I've had some costly experiences with blown head gaskets Never...
I've had some costly experiences with blown head gaskets. Never having read or heard of preventive measures, I wonder if periodic re-torquing of the head bolts would help. What is your advice?
TOM: You must have gotten a torque wrench for your birthday, Edgar. And now that you've already tightened everything in the house--the kitchen faucet, the bedroom doorknobs, the toilet flange--you're looking for something else to do.
RAY: And even though re-torquing the head sounds like a great idea, most manufacturers don't recommend it. It's just not necessary, and unless your owner's manual specifically calls for it, we don't recommend it either.
TOM: The best way to prevent your head gasket from blowing is to make sure the engine doesn't overheat. Most modern cars now have aluminum cylinder heads and cast iron engine blocks. The head gasket is the seal that goes between them.
RAY: And the most common reason head gaskets break is that they get stretched past their limits. When the engine heats up, the block and the cylinder head expand. But since they're made of two different metals, they expand at different rates. The head gasket is designed to allow for a certain amount of stretching, but when the engine overheats, the cylinder head expands too far, and the head gasket can't take it, and breaks.

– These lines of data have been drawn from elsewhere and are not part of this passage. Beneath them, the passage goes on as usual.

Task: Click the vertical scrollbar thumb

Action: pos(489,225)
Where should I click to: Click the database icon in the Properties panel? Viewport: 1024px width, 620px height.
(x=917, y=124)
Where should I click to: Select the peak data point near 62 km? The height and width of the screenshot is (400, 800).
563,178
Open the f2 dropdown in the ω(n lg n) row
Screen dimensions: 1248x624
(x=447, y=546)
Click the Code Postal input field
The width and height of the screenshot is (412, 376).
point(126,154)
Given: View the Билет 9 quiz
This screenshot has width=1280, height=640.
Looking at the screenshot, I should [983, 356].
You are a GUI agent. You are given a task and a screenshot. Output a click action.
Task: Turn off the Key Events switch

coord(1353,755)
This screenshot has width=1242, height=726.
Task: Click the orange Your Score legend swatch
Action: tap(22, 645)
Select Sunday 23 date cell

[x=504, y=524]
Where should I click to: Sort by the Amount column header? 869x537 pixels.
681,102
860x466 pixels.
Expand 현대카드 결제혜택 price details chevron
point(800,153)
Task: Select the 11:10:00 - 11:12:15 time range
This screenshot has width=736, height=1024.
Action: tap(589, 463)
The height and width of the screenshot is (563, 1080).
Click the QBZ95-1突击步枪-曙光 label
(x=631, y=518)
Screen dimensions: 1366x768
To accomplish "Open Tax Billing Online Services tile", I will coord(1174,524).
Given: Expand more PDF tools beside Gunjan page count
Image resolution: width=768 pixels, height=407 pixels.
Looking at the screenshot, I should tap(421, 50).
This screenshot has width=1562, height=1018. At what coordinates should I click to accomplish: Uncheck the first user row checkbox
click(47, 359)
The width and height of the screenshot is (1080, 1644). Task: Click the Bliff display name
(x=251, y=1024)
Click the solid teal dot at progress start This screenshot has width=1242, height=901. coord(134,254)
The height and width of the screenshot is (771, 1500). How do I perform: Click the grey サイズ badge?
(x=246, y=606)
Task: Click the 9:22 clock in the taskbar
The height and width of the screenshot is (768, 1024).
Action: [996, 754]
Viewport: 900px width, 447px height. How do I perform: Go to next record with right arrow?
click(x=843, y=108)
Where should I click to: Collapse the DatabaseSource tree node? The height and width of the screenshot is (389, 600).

TOM: So, here's the best preventive maintenance. First, make sure you cooling system is in good condition--especially the belts and hoses. And second, if the car ever does overheat, pull over right away and shut off the engine. And if you start to get a little antsy sitting by the side of the road, console yourself by thinking about all the other marginally useful tools you can buy with that $400 you're NOT going to have to spend on a new head gasket.